What's In A Number?

3 years. 3 long years of sinking every atom, every iota of my being into the pursuit of this dream. Double that if you count the time I’ve spent actually (rather obsessively) writing music. And yet, when I looked at my Spotify Wrapped this year, I, alongside many others I’m sure, found myself feeling as if all that time had meant absolutely nothing. 

Spotify Wrapped For Artists, for the uninitiated, is a marketing scheme where Spotify gleefully shows artists their stats for the year and encourages them to share those stats so they can compare dicks with everyone else. But what do you do when you’re looking at the number of listeners you had this year and they are almost the exact same as what you had the previous year? When you’re still working a 9-5, still making ends meet whilst living in your mother’s house, still a black man in a white world, earning almost nothing financially from the very thing that is costing you almost everything to make. 

When I saw those multi-coloured letters cheerfully spell out my failure, I was crestfallen. How could I be trying this hard to stay in the exact same place? My fanbase had apparently dug its heels in and refused to grow, stubbornly ignoring the fact I’d spent the last couple of years crafting a 2-part narrative EP that was the most layered and detailed thing I’d ever created, and also contained my beating heart. The positive side of my brain admitted that I’d only released 1 part of that EP so far, but the other side of my brain told me to shut up, because the numbers don’t reflect that. If I had supposedly improved my craft so much, why was I still here?

I had the release party for part 2 of the aforementioned EP that same week. Like many Nigerian households, I had grown up with the understanding that failure wasn’t an option, so in typical “me” fashion, I had gone all in with it. I’d curated a rising star studded line up of all the artists who had featured on the EP, I’d chosen a venue and created posters that matched the recurring imagery and motifs of the EP, and I was selling merch that I had designed specifically for the event. And yet, the day before the show, I had only sold 50% of my tickets. Once again, I found myself reflecting on the first year of my career, where I had somehow managed to sell out a similarly sized venue for my first headline show. So, as I lay in my bed the night before the release party, fighting off an exhaustion-induced cold, the same voice in the back of my mind screamed louder and louder: why am I still here?

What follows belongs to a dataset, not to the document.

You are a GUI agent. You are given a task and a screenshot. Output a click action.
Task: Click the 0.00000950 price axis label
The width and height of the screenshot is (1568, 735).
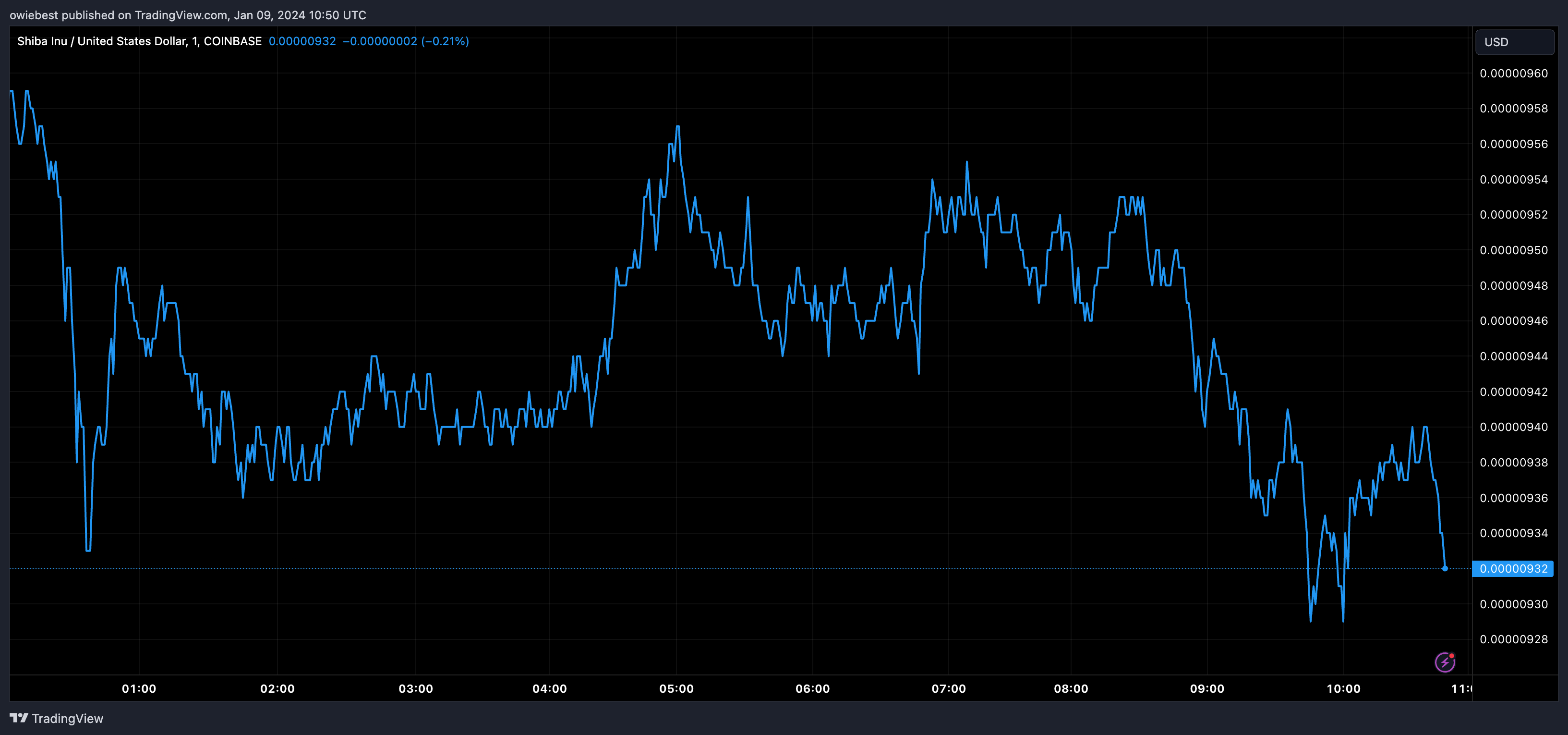pos(1513,250)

I got my answer the next day. As more and more people slowly filtered into the venue, I got to see the faces behind those supposedly stagnant numbers, the oars pushing those steady streams. As I watched my warm up acts, I felt my heart light up, as if it threatened to raise my whole body off the ground, as if it was pulling each goosebump on my skin to the height of the notes that electrified me. I felt the sheer power of music on me, in me. And then I looked around, and realised I was not the only one experiencing it; every single face in this increasingly packed room was bonded together by that power, by the transcendence of the experience unfolding before our eyes and ears and souls. 

And then, it was my turn to create that experience, in a way only I, of all the musicians in the world, knew how to do, because this was my experience; this room full of people were here to hear my story. And so I told it, with every ounce of presence I could muster. I brought my art to life, and in return, I had the numbers I had formerly scorned brought to life before me. Each one of their eyes focussed on me, each one of their voices joining mine, each one of their hearts opening to me, as mine was to them. 

It was then that I really understood why I was still here. Because if my art is able to touch even one person’s life, it is worth creating. If even one person can see themselves reflected in my experience, then that art has fulfilled its purpose. And that is something to be grateful for. Which is why, even now, I hope any artist, any creator, reading this article, will see themselves reflected in me, and understand that behind the seemingly soulless followers and views on our cold screens, lie entire lives that we have touched, that we have connected with in some way. That is the magic of art; its ability to allow a mixed-raced man from East London, an outcast who has never felt accepted anywhere, to be seen, to be understood; because as you see yourself reflected in his art, you are also seeing him. You become part of his world, as he becomes part of yours. And whether that connection happens with one person or one billion, it is no less of a miracle every time.